Scavenger hunt through Saint Germain (then picnic with your findings at the Luxembourg Gardens)
We did this by accident, sort of, but it ended up being just the LOVELIEST afternoon. The Saint Germain neighborhood of Paris was one of our favorite areas to explore. We loved aimlessly roaming the pretty streets and watching effortless chic Parisians live their effortlessly chic lives.
If you’d prefer to put a mission to your wandering, collect a few picnic essentials and head to the Luxembourg Gardens. First, grab a couple of fresh baguettes at Poilâne (rumored to make the best baguette in Paris, and we have to say that it did not disappoint). Then, stop by the Marché Saint-Germain and ask the friendly cheese vendors to help you select a couple of locally-produced, life-changing cheeses to snack on.
Take a lap around the Luxembourg Gardens (constructed in 1612!) before settling down on a bench for a picnic. Make sure to get there with enough time to enjoy your meal before the gardens close just at sundown.
Pack some tissues, and go gawk at Monet’s waterlilies
If you visit one museum the entire time you are in Europe, make it the Musée de l’Orangerie. Even if you are typically the weak link yawning at the back of every museum tour you’ve ever been on, you will still be impressed by Monet’s waterlily murals. You can find the museum in the corner of the Jardin des Tuileries.
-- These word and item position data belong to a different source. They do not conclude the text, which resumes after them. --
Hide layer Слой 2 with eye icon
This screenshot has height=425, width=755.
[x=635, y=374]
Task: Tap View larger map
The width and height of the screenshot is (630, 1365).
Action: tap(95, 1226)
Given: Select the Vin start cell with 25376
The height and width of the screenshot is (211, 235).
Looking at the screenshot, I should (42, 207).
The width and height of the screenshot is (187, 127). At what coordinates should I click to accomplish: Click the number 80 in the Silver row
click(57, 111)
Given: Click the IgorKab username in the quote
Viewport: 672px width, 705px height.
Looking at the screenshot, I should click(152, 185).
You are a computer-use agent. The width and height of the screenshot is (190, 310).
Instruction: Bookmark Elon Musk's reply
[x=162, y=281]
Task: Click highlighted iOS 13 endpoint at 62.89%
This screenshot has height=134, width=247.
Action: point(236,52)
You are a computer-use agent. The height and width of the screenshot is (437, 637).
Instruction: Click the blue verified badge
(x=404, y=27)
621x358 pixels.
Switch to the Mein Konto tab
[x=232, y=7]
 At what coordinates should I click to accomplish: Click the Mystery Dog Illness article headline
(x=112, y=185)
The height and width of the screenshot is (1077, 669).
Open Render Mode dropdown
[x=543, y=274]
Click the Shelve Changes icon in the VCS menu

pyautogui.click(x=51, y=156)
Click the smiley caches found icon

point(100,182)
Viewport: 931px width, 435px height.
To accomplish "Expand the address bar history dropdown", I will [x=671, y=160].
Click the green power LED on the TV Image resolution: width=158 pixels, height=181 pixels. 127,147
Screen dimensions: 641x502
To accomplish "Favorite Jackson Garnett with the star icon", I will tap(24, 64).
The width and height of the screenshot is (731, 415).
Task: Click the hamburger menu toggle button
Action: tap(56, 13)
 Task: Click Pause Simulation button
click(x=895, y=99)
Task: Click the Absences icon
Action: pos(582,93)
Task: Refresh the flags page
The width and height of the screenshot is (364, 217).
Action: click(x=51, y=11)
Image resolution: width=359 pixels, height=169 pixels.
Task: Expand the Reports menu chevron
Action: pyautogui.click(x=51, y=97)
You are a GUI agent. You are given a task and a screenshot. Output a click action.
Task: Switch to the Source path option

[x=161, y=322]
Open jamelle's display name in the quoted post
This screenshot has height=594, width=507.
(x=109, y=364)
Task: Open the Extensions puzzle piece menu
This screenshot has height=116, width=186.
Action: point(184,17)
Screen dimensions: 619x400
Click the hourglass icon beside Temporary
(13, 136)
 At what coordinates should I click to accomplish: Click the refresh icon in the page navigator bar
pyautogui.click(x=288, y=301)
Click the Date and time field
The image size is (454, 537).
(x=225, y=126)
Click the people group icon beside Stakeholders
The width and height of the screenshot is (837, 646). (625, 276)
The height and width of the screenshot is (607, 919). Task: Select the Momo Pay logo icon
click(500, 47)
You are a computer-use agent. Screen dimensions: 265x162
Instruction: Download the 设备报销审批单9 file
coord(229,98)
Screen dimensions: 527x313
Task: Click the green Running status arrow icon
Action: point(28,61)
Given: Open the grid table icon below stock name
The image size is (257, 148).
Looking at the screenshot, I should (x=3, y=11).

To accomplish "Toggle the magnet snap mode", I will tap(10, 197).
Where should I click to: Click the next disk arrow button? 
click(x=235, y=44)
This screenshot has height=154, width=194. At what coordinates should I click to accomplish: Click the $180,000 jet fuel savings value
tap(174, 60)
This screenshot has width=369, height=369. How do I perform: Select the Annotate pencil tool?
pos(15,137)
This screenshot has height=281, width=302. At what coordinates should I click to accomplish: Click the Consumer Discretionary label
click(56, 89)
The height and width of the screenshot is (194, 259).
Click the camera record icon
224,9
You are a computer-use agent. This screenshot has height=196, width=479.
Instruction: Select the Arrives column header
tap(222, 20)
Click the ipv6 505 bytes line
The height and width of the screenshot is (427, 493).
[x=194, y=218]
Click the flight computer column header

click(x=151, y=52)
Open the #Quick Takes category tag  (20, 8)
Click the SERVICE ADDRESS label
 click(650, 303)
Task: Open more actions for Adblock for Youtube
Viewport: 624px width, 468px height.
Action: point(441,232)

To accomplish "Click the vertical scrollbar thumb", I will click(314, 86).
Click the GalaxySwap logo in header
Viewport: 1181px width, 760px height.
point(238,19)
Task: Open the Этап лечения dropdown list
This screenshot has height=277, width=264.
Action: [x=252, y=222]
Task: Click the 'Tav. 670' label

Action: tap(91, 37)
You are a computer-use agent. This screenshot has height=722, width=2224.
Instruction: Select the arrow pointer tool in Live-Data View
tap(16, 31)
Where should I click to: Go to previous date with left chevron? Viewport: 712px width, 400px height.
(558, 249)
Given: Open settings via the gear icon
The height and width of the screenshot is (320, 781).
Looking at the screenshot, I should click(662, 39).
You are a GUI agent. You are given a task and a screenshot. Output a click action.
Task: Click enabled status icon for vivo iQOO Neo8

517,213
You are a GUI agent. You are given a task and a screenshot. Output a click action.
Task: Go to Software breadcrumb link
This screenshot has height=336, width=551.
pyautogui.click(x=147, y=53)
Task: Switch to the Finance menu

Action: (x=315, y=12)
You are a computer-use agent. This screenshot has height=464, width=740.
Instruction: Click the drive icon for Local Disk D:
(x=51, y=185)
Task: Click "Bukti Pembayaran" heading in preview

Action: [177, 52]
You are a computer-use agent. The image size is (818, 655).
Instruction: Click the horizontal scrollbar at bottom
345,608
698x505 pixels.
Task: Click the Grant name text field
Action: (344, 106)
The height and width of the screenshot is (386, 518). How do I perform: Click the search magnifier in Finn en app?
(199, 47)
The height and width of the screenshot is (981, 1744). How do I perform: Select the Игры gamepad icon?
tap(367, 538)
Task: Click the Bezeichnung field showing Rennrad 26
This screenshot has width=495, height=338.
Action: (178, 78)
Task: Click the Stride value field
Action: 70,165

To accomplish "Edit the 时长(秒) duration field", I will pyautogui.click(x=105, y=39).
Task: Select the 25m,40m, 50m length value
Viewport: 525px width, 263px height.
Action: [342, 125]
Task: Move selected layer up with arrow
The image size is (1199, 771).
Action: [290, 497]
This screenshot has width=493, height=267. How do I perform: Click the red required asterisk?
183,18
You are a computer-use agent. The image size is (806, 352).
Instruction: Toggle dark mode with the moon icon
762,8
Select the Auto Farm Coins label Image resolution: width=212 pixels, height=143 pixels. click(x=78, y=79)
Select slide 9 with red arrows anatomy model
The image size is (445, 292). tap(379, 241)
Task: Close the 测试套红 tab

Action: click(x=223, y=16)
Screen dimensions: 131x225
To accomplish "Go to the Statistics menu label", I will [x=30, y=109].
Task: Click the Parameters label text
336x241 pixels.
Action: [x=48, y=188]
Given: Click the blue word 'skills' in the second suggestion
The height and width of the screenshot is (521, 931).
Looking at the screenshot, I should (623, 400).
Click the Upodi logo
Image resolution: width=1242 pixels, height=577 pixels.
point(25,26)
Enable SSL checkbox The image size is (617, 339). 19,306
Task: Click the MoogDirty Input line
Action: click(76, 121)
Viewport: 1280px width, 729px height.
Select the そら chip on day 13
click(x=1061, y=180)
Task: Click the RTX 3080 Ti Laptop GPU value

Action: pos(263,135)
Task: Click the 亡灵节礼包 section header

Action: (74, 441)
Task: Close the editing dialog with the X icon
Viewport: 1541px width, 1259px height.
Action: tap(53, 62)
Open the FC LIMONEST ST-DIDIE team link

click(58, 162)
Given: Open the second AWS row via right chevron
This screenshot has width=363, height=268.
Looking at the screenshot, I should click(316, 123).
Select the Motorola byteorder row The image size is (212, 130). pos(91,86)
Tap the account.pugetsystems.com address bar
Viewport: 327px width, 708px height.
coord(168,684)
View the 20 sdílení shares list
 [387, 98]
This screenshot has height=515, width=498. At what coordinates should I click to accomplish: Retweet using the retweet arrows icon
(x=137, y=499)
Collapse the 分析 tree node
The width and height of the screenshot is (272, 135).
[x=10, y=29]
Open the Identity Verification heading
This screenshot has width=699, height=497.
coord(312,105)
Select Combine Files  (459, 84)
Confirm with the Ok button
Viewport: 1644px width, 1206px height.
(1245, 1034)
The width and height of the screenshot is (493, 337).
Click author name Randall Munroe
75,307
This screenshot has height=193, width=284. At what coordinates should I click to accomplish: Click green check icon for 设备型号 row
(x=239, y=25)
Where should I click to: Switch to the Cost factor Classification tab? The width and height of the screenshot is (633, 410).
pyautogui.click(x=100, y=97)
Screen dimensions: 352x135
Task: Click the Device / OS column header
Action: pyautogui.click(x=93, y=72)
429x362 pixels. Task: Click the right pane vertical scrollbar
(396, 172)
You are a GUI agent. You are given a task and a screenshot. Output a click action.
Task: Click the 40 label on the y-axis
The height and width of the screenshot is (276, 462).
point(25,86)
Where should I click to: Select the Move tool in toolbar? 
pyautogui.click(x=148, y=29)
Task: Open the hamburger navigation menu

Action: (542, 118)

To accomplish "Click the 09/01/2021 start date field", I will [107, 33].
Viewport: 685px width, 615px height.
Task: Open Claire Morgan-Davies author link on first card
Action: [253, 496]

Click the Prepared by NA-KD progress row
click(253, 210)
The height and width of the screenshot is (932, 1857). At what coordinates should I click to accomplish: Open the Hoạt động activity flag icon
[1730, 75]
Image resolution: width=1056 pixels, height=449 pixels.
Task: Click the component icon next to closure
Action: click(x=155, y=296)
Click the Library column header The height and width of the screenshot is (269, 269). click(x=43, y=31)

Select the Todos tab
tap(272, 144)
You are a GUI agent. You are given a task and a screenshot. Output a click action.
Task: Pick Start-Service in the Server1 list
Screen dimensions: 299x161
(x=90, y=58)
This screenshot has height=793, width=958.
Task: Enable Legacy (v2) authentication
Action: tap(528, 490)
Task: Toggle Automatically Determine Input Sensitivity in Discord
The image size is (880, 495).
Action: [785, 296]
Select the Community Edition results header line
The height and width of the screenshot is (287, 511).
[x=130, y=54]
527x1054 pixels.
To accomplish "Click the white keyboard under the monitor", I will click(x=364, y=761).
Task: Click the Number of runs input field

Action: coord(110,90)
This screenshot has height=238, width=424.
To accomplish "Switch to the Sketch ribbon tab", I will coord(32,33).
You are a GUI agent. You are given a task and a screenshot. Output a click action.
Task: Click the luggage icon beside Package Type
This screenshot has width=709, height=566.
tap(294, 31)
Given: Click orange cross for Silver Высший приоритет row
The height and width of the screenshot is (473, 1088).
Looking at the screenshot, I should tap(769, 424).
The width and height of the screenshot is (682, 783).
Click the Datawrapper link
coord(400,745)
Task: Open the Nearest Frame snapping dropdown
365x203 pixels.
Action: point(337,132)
Adult admission to get into l’Orangerie costs €9. However, if you are interested in seeing the Musée d’Orsay (more impressionism and post-impressionism in an old train station) as well, you can purchase a joint ticket for €16.
Also, most major museums in Paris are free for everyone the first Sunday of every month. If you can hang with the crowds, take advantage of that deal!
Walk the Champs Elysee, and scale L’Arc de Triomphe
The Champs Elysee is a major boulevard that stretches from the Jardin des Tuileries to the Place Charles de Gaulle (where the L’Arc de Triomphe is). Though many complain about how busy and touristy this is, we definitely think it’s worth checking out if you are in Paris for the first time. It’s easy to access after visiting either the Louvre or L’Orangerie.
Stroll through the Jardin des Tuileries and head up the Champs Elysee, towards the Arc de Triomphe. It is about a mile, but don’t worry. You can make a quick stop at Ladurée for sustenance about halfway up (more on that in our next post).
Once you get to the Arc de Triomphe, DEFINITELY go on top of it. During our time in Paris, we found a few different spots to look out at the city. However, nothing beats the vantage point from the top of the Arc de Triomphe. The symmetry of the boulevards stemming out from the Place Charles de Gaulle is unlike anything you can find in the U.S. We absolutely loved it and felt it was worth the 40 stairs and €12.